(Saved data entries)

------------------------

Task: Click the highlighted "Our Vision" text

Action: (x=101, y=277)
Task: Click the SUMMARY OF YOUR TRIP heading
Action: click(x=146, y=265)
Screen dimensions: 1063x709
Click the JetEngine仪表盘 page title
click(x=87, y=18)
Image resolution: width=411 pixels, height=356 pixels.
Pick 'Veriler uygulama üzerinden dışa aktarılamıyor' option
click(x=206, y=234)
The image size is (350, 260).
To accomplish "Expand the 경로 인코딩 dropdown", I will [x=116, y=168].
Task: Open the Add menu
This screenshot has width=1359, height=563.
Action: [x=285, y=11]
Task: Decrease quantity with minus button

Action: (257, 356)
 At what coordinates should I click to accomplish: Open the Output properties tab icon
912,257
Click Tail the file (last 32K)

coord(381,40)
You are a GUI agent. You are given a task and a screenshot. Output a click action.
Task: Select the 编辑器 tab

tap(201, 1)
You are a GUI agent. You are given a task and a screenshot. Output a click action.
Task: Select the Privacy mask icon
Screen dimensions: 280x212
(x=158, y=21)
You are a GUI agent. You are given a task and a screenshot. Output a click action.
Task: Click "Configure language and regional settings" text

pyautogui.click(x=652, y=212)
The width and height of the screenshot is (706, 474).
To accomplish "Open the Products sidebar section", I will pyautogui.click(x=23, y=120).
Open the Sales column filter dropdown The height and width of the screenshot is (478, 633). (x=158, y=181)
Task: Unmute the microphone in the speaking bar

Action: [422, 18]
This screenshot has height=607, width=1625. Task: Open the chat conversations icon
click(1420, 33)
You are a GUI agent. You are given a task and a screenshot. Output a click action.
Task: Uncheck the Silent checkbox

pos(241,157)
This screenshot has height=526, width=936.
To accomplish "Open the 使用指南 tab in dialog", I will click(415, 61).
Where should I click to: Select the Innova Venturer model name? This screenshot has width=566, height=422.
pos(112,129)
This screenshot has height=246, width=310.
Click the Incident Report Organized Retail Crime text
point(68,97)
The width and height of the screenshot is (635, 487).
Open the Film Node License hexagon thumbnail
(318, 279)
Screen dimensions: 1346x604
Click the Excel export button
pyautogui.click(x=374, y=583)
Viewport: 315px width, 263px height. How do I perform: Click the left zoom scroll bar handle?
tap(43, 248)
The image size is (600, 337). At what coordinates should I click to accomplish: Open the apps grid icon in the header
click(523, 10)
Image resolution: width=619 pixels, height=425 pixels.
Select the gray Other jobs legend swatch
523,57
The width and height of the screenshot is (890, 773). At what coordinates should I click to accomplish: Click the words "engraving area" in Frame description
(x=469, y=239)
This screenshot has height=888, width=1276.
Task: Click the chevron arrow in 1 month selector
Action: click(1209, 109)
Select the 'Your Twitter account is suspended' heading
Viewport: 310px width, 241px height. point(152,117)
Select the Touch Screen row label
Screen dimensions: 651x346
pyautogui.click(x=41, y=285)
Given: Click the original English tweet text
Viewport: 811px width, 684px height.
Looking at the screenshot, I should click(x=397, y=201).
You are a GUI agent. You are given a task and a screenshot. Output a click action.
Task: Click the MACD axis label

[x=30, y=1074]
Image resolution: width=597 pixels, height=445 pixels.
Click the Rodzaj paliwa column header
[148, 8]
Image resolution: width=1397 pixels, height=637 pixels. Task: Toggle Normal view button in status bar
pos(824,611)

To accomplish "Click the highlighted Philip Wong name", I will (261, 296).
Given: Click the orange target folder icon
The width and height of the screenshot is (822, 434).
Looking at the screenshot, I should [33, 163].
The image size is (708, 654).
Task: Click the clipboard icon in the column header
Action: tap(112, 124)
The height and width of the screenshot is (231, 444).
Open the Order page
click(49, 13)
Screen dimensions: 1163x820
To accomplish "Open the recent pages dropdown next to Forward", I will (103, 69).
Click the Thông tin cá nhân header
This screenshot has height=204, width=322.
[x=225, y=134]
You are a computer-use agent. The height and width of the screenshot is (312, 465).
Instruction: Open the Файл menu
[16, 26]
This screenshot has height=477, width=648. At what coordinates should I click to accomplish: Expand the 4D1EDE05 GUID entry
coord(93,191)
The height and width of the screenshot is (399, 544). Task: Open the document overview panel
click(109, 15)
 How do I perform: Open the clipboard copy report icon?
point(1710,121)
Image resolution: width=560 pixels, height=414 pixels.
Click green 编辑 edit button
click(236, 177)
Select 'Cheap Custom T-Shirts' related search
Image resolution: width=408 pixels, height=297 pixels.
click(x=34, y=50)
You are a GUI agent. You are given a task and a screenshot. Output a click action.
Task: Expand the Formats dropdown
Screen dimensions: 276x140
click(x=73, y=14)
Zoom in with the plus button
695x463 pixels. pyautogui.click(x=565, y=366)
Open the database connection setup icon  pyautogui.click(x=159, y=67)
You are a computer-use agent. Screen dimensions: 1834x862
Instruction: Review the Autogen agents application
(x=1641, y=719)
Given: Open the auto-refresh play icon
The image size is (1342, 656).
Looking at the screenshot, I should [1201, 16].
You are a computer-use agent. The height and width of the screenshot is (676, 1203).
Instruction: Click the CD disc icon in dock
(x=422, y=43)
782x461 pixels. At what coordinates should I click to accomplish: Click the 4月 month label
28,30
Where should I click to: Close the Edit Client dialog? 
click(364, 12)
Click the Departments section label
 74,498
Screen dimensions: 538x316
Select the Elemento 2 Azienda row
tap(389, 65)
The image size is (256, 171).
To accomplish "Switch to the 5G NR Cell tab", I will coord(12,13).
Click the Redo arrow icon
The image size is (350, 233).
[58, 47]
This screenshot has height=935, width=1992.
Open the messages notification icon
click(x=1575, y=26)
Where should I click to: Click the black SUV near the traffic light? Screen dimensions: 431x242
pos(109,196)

------------------------

EXERCISE BRIEF:
Output all of the entries, exactly as they are written.

YOUR RESPONSE:
Task: Click the highlighted "Our Vision" text

Action: (x=101, y=277)
Task: Click the SUMMARY OF YOUR TRIP heading
Action: click(x=146, y=265)
Screen dimensions: 1063x709
Click the JetEngine仪表盘 page title
click(x=87, y=18)
Image resolution: width=411 pixels, height=356 pixels.
Pick 'Veriler uygulama üzerinden dışa aktarılamıyor' option
click(x=206, y=234)
The image size is (350, 260).
To accomplish "Expand the 경로 인코딩 dropdown", I will [x=116, y=168].
Task: Open the Add menu
This screenshot has width=1359, height=563.
Action: [x=285, y=11]
Task: Decrease quantity with minus button

Action: (257, 356)
 At what coordinates should I click to accomplish: Open the Output properties tab icon
912,257
Click Tail the file (last 32K)

coord(381,40)
You are a GUI agent. You are given a task and a screenshot. Output a click action.
Task: Select the 编辑器 tab

tap(201, 1)
You are a GUI agent. You are given a task and a screenshot. Output a click action.
Task: Select the Privacy mask icon
Screen dimensions: 280x212
(x=158, y=21)
You are a GUI agent. You are given a task and a screenshot. Output a click action.
Task: Click "Configure language and regional settings" text

pyautogui.click(x=652, y=212)
The width and height of the screenshot is (706, 474).
To accomplish "Open the Products sidebar section", I will pyautogui.click(x=23, y=120).
Open the Sales column filter dropdown The height and width of the screenshot is (478, 633). (x=158, y=181)
Task: Unmute the microphone in the speaking bar

Action: [422, 18]
This screenshot has height=607, width=1625. Task: Open the chat conversations icon
click(1420, 33)
You are a GUI agent. You are given a task and a screenshot. Output a click action.
Task: Uncheck the Silent checkbox

pos(241,157)
This screenshot has height=526, width=936.
To accomplish "Open the 使用指南 tab in dialog", I will click(415, 61).
Where should I click to: Select the Innova Venturer model name? This screenshot has width=566, height=422.
pos(112,129)
This screenshot has height=246, width=310.
Click the Incident Report Organized Retail Crime text
point(68,97)
The width and height of the screenshot is (635, 487).
Open the Film Node License hexagon thumbnail
(318, 279)
Screen dimensions: 1346x604
Click the Excel export button
pyautogui.click(x=374, y=583)
Viewport: 315px width, 263px height. How do I perform: Click the left zoom scroll bar handle?
tap(43, 248)
The image size is (600, 337). At what coordinates should I click to accomplish: Open the apps grid icon in the header
click(523, 10)
Image resolution: width=619 pixels, height=425 pixels.
Select the gray Other jobs legend swatch
523,57
The width and height of the screenshot is (890, 773). At what coordinates should I click to accomplish: Click the words "engraving area" in Frame description
(x=469, y=239)
This screenshot has height=888, width=1276.
Task: Click the chevron arrow in 1 month selector
Action: click(1209, 109)
Select the 'Your Twitter account is suspended' heading
Viewport: 310px width, 241px height. point(152,117)
Select the Touch Screen row label
Screen dimensions: 651x346
pyautogui.click(x=41, y=285)
Given: Click the original English tweet text
Viewport: 811px width, 684px height.
Looking at the screenshot, I should click(x=397, y=201).
You are a GUI agent. You are given a task and a screenshot. Output a click action.
Task: Click the MACD axis label

[x=30, y=1074]
Image resolution: width=597 pixels, height=445 pixels.
Click the Rodzaj paliwa column header
[148, 8]
Image resolution: width=1397 pixels, height=637 pixels. Task: Toggle Normal view button in status bar
pos(824,611)

To accomplish "Click the highlighted Philip Wong name", I will (261, 296).
Given: Click the orange target folder icon
The width and height of the screenshot is (822, 434).
Looking at the screenshot, I should [33, 163].
The image size is (708, 654).
Task: Click the clipboard icon in the column header
Action: tap(112, 124)
The height and width of the screenshot is (231, 444).
Open the Order page
click(49, 13)
Screen dimensions: 1163x820
To accomplish "Open the recent pages dropdown next to Forward", I will (103, 69).
Click the Thông tin cá nhân header
This screenshot has height=204, width=322.
[x=225, y=134]
You are a computer-use agent. The height and width of the screenshot is (312, 465).
Instruction: Open the Файл menu
[16, 26]
This screenshot has height=477, width=648. At what coordinates should I click to accomplish: Expand the 4D1EDE05 GUID entry
coord(93,191)
The height and width of the screenshot is (399, 544). Task: Open the document overview panel
click(109, 15)
 How do I perform: Open the clipboard copy report icon?
point(1710,121)
Image resolution: width=560 pixels, height=414 pixels.
Click green 编辑 edit button
click(236, 177)
Select 'Cheap Custom T-Shirts' related search
Image resolution: width=408 pixels, height=297 pixels.
click(x=34, y=50)
You are a GUI agent. You are given a task and a screenshot. Output a click action.
Task: Expand the Formats dropdown
Screen dimensions: 276x140
click(x=73, y=14)
Zoom in with the plus button
695x463 pixels. pyautogui.click(x=565, y=366)
Open the database connection setup icon  pyautogui.click(x=159, y=67)
You are a computer-use agent. Screen dimensions: 1834x862
Instruction: Review the Autogen agents application
(x=1641, y=719)
Given: Open the auto-refresh play icon
The image size is (1342, 656).
Looking at the screenshot, I should [1201, 16].
You are a computer-use agent. The height and width of the screenshot is (676, 1203).
Instruction: Click the CD disc icon in dock
(x=422, y=43)
782x461 pixels. At what coordinates should I click to accomplish: Click the 4月 month label
28,30
Where should I click to: Close the Edit Client dialog? 
click(364, 12)
Click the Departments section label
 74,498
Screen dimensions: 538x316
Select the Elemento 2 Azienda row
tap(389, 65)
The image size is (256, 171).
To accomplish "Switch to the 5G NR Cell tab", I will coord(12,13).
Click the Redo arrow icon
The image size is (350, 233).
[58, 47]
This screenshot has height=935, width=1992.
Open the messages notification icon
click(x=1575, y=26)
Where should I click to: Click the black SUV near the traffic light? Screen dimensions: 431x242
pos(109,196)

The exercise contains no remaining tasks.